Paul Middleton, Clinical Associate Professor of Emergency Medicine at University of Sydney – who first founded THA along with Suzanne Davies, Head of Paramedicine at the University of Tasmania, and paramedic specialist Janelle White – says we need to make CPR knowledge the norm.
“Each year in Australia around 30,000 people experience SCA and only 9-10 per cent survive. Now, compare that figure with a city like Seattle in the US where over 60 per cent of people survive because three-quarters of their population are trained in CPR. In school, at University, in the workplace – most people learn CPR,” says Prof. Middleton.

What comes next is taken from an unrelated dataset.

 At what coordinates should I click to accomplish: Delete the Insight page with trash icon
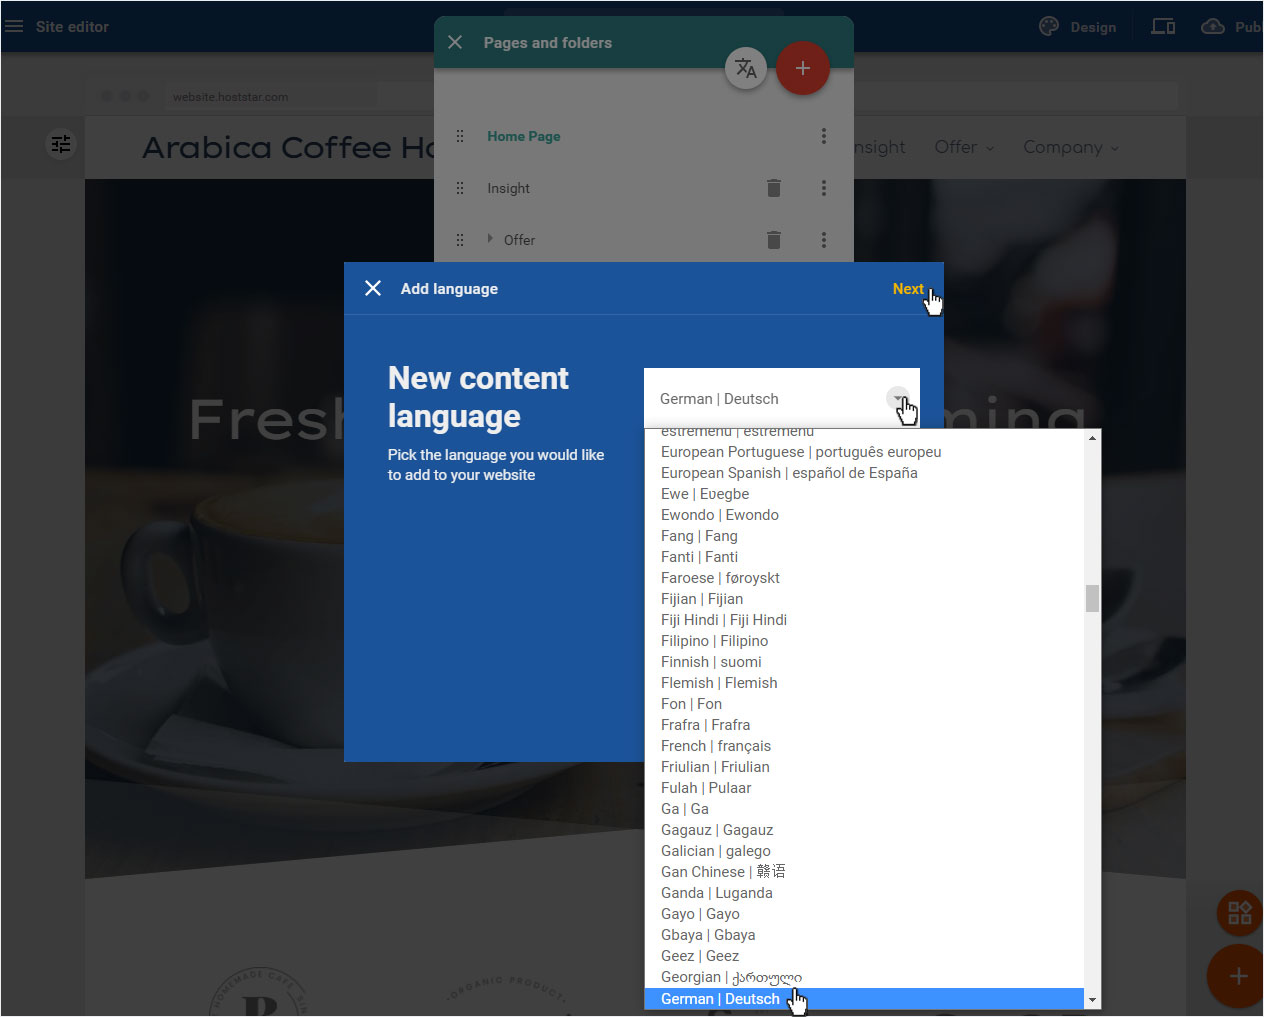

“Administering CPR early can double or triple the chance of survival and just like in Seattle, our goal is to make surviving Sudden Cardiac Arrest the norm rather than the exception,” he said.
For the first time, experts from healthcare, academia, community, government and the private sector have come together to create an Australia where everyday people are trained and confident in providing CPR. This year, thousands of people are expected to take part in Take Heart Australia Day.
“Every year, up to 12,000 people of all ages are dying who really don’t have to. Aussies are great at a lot of things – like sport. But when it comes to knowing and performing CPR, the community can do a lot more to kick life-saving goals,” he said.
Take Heart Australia Day is a free event and schools, communities and individuals are all urged to take part, and learn to save a life.